PAGINA =
+===+
Cass. Sez. III n. 7538 del 21 febbraio 2024 (UP 11 gen. 2024)
Pres. Ramacci Est. Semeraro Ric. Gervasi ed altro
Beni ambientali.Rapporti tra art. 146 dlv 42-2004 e dpr 31-2017

La regola generale di cui all'art. 146 d.lgs. 42/2004 (codice dei beni culturali e del paesaggio), che prescrive che ogni intervento che comporti modificazioni o rechi pregiudizio all'aspetto esteriore delle aree vincolate e soggetto al previo dell'autorizzazione paesaggistica, consacrata in una fonte di rango primario, non può certamente essere derogata da una fonte di rango secondario, quale è il suddetto regolamento n. 31 del 2017, che è di attuazione e non di delegificazione, e dunque non può liberalizzare interventi che per la norma di rango primario sono assoggettati ad autorizzazione.  Ne consegue che l'accertamento, in punto di fatto, della riconducibilità degli interventi eseguiti in area sottoposta a vincolo nel novero di quelli non soggetti ad autorizzazione (cioè quelli di cui all'elenco allegato sub A al citato d.P.R. 31/2017) o di quelli di lieve entità soggetti a procedimento autorizzatorio semplificato (di cui all'elenco allegato sub B del medesimo regolamento), deve essere condotto attenendosi a una interpretazione logico sistematica di carattere finalistico delle disposizioni del regolamento.
+===+
CONSEGNA A =
Rispondi in base alla sentenza sui beni ambientali:
(i) Chi è indicato come presidente?
(ii) Di che rango è la fonte in cui è consacrata la regola dell'art. 146?
(iii) In quale elenco allegato al d.P.R. 31/2017 stanno gli interventi di lieve entità soggetti a procedimento autorizzatorio semplificato?
CONSEGNA B =
Prosegui la sentenza sui beni ambientali dopo la sua ultima frase.
Il materiale che segue non serve.

ESTRATTO DATI =
+===+
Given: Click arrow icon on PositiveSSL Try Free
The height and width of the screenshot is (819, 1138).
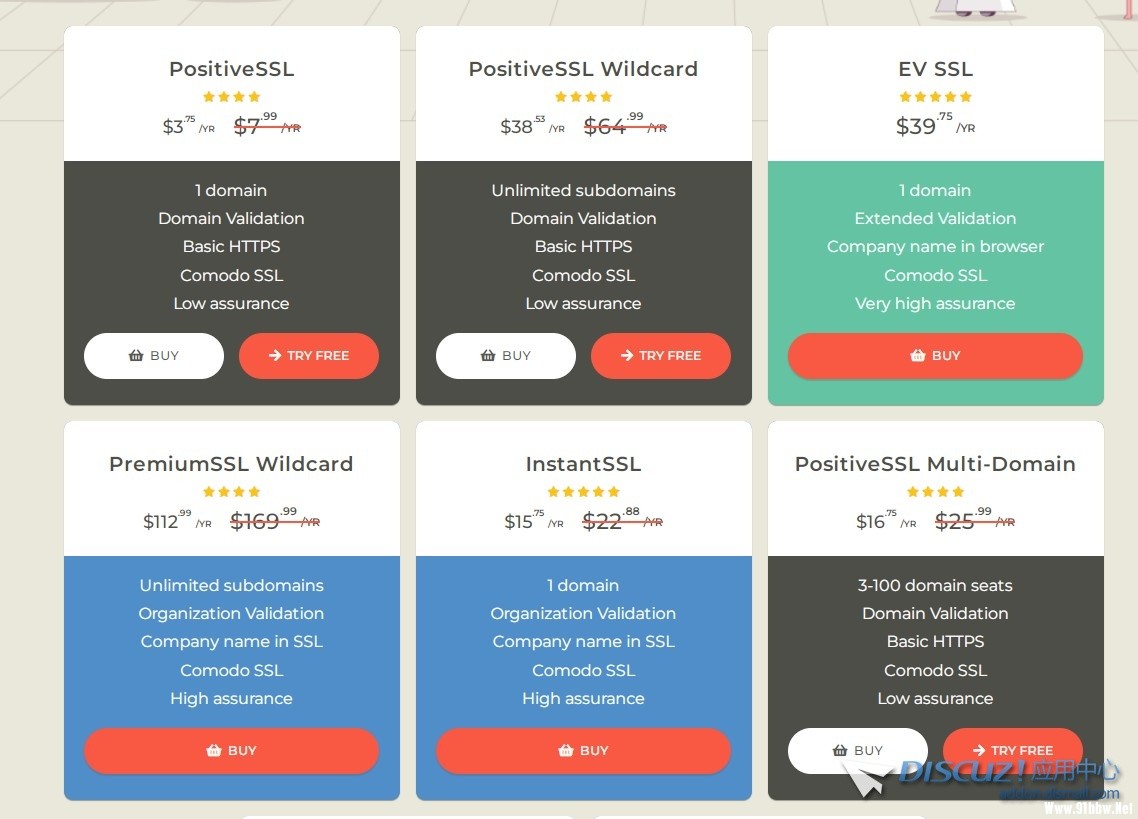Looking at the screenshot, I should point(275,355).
+===+
RISULTATO ATTESO A =
(i) Ramacci.
(ii) Di rango primario.
(iii) Nell'elenco allegato sub B.

RISULTATO ATTESO B =
RITENUTO IN FATTO

1. Con la sentenza del 20 gennaio 2022 il Tribunale di Trapani, all’esito del giudizio abbreviato, ha condannato Fabio Gervasi e Grazia Noto alla pena di 3 mesi di arresto ed euro 10.300 di ammenda ciascuno, ritenuta la continuazione e più grave quello sub a), concesse le circostanze attenuanti generiche, con la sospensione condizionale della pena, per i reati ex art. 110 cod. pen., 44, comma 1, lett. c), d.P.R. n. 380 del 2001 (capo a), 181 d.lgs. n. 42 del 2004 (capo b), 93-95 d.P.R. n. 380 del 2001 (capo c), per la realizzazione di un muro di recinzione in cemento prefabbricato, di un piazzale di calcestruzzo, senza permesso di costruire, in zona sottoposta a vincolo paesaggistico, senza autorizzazione della Soprintendenza, e senza la autorizzazione per l’esecuzione delle opere in zona sismica (accertato in Castellammare del Golfo il 25 novembre 2019).
1.1. Avverso tale sentenza hanno proposto appello gli imputati e ricorso per cassazione, convertito in appello, il Procuratore Generale presso la Corte di appello di Palermo.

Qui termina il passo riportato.